* The problem: Exact repetition, please: start with the line where "Instruction: Select candidate" appears and stop after the final line of the records.

--- Entries supplied Enclosed Below ---

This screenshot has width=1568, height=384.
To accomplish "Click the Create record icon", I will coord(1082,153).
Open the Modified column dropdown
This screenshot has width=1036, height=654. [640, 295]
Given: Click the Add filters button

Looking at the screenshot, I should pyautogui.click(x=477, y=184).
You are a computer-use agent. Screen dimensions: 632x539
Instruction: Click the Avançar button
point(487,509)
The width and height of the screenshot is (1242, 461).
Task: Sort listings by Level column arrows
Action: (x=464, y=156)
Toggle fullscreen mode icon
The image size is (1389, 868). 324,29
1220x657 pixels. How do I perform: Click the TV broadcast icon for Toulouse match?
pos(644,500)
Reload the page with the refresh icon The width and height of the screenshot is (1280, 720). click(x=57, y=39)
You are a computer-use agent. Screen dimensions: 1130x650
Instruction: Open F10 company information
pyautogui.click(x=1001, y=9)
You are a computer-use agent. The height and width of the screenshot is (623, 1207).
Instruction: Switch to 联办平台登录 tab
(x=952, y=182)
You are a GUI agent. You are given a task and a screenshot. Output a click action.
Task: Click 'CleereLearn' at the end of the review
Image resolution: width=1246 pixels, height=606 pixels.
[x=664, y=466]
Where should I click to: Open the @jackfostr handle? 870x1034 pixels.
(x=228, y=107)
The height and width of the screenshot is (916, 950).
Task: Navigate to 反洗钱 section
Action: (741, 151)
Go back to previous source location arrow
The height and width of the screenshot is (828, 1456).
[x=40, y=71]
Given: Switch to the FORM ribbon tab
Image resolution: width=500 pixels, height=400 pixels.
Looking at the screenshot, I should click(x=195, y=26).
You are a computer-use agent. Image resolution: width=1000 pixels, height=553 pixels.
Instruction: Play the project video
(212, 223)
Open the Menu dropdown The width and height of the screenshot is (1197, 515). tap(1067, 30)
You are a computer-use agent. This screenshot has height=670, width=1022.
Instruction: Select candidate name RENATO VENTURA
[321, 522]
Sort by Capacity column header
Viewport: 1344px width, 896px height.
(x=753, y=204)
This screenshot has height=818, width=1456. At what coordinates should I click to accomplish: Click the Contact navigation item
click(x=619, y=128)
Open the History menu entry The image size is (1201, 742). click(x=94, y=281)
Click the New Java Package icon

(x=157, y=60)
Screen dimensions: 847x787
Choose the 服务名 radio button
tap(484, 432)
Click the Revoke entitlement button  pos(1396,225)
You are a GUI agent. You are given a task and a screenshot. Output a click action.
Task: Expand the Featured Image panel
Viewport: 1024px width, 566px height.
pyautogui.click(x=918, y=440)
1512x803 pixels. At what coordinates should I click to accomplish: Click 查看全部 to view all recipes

--- End of Enclosed Entries supplied ---

* Written solution:
Instruction: Select candidate name RENATO VENTURA
[321, 522]
Sort by Capacity column header
Viewport: 1344px width, 896px height.
(x=753, y=204)
This screenshot has height=818, width=1456. At what coordinates should I click to accomplish: Click the Contact navigation item
click(x=619, y=128)
Open the History menu entry The image size is (1201, 742). click(x=94, y=281)
Click the New Java Package icon

(x=157, y=60)
Screen dimensions: 847x787
Choose the 服务名 radio button
tap(484, 432)
Click the Revoke entitlement button  pos(1396,225)
You are a GUI agent. You are given a task and a screenshot. Output a click action.
Task: Expand the Featured Image panel
Viewport: 1024px width, 566px height.
pyautogui.click(x=918, y=440)
1512x803 pixels. At what coordinates should I click to accomplish: Click 查看全部 to view all recipes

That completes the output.